Conforme con las leyes de caballerías Don Quijote busca una dama de quien enamorarse y escogió como dama de sus pensamientos a una labradora de muy buen parecer, Aldonza Lorenzo, de quien él anduvo un tiempo enamorado. Al buscar a su dama y señora, no se aparta de la realidad; pero después procede a idealizarla, la hace aparecer de una perfección que sólo tiene vida en su conciencia; de esta manera Aldonza Lorenzo pasa a ser Dulcinea del Toboso, y se vale del recurso del encantamiento, la sustrae de toda posible comparación empírica. Sancho no puede creer en tanta perfección, puesto que conoce a la dama en cuestión; pero así como Sancho mide el conocimiento por sus experiencias, Don Quijote tiene por cierto el  conocimiento por la fe; tanto que no sólo se olvida que él ha inventado a Dulcinea, sino que se sorprende de que los demás no la conozcan, no como es, sino como él la conoce, como ocurre al tropezarse con los mercaderes, a los cuales, levantando la voz y con ademán arrogante les dijo:
"Todo el mundo se tenga si todo el mundo no confiesa que no hay en el mundo todo, doncella más hermosa que la emperatriz de la Mancha, la sin par Dulcinea del Toboso". Para poder hacer tal confesión, un mercader pide que les muestre por lo menos un retrato de la sin par Dulcinea, porque ellos no la conocen ni han oído jamás hablar de ella...
No obstante, su fe es inquebrantable y su inmenso y fiel amor por Dulcinea se mantiene dentro de sus valores ideales.
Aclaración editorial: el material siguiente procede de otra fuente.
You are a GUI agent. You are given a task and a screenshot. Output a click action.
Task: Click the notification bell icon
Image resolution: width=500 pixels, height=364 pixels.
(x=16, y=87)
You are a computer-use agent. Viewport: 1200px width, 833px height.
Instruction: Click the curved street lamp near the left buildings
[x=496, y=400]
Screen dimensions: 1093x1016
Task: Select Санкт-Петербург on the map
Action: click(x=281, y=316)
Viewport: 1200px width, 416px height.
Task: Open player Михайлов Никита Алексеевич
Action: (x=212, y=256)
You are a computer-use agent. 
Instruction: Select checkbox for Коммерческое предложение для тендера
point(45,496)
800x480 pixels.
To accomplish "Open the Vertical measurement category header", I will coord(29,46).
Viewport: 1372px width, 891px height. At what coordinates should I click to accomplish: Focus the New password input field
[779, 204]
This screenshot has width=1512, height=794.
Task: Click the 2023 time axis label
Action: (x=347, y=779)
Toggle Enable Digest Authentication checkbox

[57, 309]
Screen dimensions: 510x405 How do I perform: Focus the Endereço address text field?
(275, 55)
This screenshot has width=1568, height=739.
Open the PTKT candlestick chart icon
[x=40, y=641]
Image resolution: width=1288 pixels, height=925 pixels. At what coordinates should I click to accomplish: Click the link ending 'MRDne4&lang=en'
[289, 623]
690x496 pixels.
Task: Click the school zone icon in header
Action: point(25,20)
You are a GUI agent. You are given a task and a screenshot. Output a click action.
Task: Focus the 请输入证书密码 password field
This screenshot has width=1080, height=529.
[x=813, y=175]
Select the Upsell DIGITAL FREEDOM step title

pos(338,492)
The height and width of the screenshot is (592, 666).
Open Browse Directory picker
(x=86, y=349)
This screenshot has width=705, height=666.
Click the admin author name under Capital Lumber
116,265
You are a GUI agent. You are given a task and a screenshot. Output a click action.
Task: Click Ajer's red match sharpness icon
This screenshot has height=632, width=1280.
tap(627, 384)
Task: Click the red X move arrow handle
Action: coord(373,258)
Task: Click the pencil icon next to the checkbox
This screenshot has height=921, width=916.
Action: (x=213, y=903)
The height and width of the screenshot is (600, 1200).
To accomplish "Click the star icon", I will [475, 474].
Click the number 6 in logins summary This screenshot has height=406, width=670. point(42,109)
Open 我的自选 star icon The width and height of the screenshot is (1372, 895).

Le dice a Sancho: "Por lo que yo quiero a Dulcinea del Toboso tanto vale como la más alta princesa de la tierra". Después añade: "Básteme a mi pensar y creer que la buena de Aldonza Lorenzo es hermosa y honesta, y en lo del linaje importa poco..."
Don Quijote poetiza la conducta, queriendo descubrirle a la vida posibilidades de perfección que permitan un comportamiento elevado ante ella. Es un optimista. Aspira a salvar el ideal, que está ya tan desfigurado, que no se reconoce entre los hombres, y poner de manifiesto todo el bien de la vida oculta.
Cervantes presenta en su obra inmortal, desde su inicio, la historia del loco más cuerdo y del cuerdo más loco que ha conocido la humanidad, a quien la vida va moliendo a palos y el desengaño lo sigue como la sombra al cuerpo, pero sin llegar jamás a entristecer su corazón.